Hace ocho años, Pedro Sánchez, desde la tribuna del Congreso, acusó a Mariano Rajoy de ampararse en el desconocimiento prolongando su agonía para eludir responsabilidades por los casos de corrupción que afectaban al Partido Popular. Sostuvo entonces que la dignidad de las instituciones exigía asumir responsabilidades y apartarse cuando la corrupción erosionaba la confianza pública. Ocho años después aquellas palabras resuenan con una ironía difícil de ignorar. Son más bien, un cruel sarcasmo.
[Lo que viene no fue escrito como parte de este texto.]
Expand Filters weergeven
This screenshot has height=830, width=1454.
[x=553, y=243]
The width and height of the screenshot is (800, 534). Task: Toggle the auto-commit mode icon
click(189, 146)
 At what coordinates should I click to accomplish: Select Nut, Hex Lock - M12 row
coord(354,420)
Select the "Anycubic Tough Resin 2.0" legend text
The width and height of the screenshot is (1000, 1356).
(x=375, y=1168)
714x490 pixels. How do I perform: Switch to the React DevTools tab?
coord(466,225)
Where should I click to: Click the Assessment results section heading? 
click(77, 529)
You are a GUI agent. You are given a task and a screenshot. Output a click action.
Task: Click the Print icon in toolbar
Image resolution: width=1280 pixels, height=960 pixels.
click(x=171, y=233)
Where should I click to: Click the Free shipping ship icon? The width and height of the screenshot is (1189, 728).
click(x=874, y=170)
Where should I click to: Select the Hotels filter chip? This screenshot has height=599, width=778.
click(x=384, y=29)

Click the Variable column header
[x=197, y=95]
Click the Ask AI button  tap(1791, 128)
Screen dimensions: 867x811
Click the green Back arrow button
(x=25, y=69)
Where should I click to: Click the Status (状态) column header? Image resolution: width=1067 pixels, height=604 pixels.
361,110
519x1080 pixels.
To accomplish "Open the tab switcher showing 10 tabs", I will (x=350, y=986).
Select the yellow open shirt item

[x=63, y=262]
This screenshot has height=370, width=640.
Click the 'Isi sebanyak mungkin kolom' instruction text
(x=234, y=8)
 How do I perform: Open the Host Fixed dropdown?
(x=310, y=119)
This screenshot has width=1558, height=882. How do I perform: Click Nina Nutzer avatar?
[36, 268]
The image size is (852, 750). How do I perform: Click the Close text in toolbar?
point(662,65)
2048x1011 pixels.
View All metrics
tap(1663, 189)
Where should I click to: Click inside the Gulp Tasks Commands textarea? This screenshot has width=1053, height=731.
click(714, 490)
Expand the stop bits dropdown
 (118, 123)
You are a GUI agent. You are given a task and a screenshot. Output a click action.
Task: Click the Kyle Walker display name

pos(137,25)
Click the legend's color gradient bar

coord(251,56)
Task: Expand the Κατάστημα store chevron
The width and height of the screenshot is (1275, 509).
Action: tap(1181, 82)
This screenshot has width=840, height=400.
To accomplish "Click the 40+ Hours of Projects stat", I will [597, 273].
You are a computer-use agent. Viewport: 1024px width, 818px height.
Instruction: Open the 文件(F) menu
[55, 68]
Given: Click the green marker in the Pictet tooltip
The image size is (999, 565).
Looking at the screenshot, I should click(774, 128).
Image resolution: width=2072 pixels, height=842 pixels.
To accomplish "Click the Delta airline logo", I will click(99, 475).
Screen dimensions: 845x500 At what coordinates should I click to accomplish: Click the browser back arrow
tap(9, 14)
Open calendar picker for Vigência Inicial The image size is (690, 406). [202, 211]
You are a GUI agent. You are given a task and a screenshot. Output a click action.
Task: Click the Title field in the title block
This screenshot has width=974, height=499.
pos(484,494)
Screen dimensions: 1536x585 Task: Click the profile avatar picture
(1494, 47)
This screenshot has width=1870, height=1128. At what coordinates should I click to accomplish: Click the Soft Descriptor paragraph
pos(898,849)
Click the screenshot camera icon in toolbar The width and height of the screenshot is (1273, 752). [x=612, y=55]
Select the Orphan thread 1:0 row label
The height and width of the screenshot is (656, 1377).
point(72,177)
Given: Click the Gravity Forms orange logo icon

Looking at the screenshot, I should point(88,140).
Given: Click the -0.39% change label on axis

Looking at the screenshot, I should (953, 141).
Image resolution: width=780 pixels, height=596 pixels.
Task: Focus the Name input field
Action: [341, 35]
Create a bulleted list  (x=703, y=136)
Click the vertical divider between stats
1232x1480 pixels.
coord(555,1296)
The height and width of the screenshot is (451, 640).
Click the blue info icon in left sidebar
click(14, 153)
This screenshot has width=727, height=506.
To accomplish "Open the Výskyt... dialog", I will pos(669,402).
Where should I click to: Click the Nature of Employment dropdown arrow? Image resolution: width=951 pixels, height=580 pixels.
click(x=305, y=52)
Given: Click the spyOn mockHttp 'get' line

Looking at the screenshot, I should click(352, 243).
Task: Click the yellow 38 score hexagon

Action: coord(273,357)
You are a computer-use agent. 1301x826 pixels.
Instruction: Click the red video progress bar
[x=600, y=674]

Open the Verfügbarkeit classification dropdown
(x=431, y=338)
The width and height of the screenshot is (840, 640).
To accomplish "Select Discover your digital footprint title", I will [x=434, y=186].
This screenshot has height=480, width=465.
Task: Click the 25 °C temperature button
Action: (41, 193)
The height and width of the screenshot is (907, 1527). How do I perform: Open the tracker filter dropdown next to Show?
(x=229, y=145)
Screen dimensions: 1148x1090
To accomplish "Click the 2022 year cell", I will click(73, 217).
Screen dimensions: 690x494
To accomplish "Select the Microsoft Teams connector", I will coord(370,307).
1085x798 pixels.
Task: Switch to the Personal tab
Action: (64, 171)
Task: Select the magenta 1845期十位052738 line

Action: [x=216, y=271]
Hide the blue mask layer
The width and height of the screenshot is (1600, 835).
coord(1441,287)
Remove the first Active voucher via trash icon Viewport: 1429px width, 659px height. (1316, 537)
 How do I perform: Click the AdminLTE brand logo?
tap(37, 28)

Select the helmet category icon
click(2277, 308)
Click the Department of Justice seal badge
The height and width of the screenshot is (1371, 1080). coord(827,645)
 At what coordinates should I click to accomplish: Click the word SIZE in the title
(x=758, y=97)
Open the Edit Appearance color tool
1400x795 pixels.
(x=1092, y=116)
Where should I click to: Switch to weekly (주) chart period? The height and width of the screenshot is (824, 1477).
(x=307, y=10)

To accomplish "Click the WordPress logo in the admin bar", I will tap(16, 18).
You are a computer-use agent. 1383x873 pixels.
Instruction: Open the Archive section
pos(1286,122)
La legislatura que ahora agoniza deja un balance devastador. La permanencia en el poder ha sido la gran obsesión de esta etapa. Buscando conservarlo y en su último asalto, Sánchez aceptó a cambio de votos una amnistía para garantizar la impunidad de los golpistas que intentaron quebrar el orden constitucional en Cataluña. Convirtió en socios preferentes a los herederos de ETA que justificaron el terrorismo y a exterroristas que no han pedido perdón por los crímenes cometidos. Dinamitó también consensos institucionales que parecían formar parte del suelo común de la democracia española. El resultado ha sido una concentración creciente de poder político y orgánico en torno a una sola figura. El PSOE ha dejado de parecer un partido de gobierno para convertirse en un partido al servicio de su líder.

Y mientras el Presidente levantaba ese edificio personalista, la corrupción reaparecía por la puerta de atrás. Personas del núcleo de su confianza política han terminado investigadas por jueces y policías por presuntas tramas de comisiones y favores. El escándalo sucesivo no solo afecta a nombres concretos; enturbia también al relato sobre el que se construyó la llegada de Sánchez al poder. Las acusaciones sobre maniobras de presión contra jueces, policías o periodistas no han hecho sino agravar la sensación de deterioro institucional.

Hace ocho años, José Luis Ábalos, precisamente él, dijo ante el Congreso que los españoles no podían tolerar la corrupción ni la indecencia como si fueran algo normal. Escucharlo ahora produce arcadas.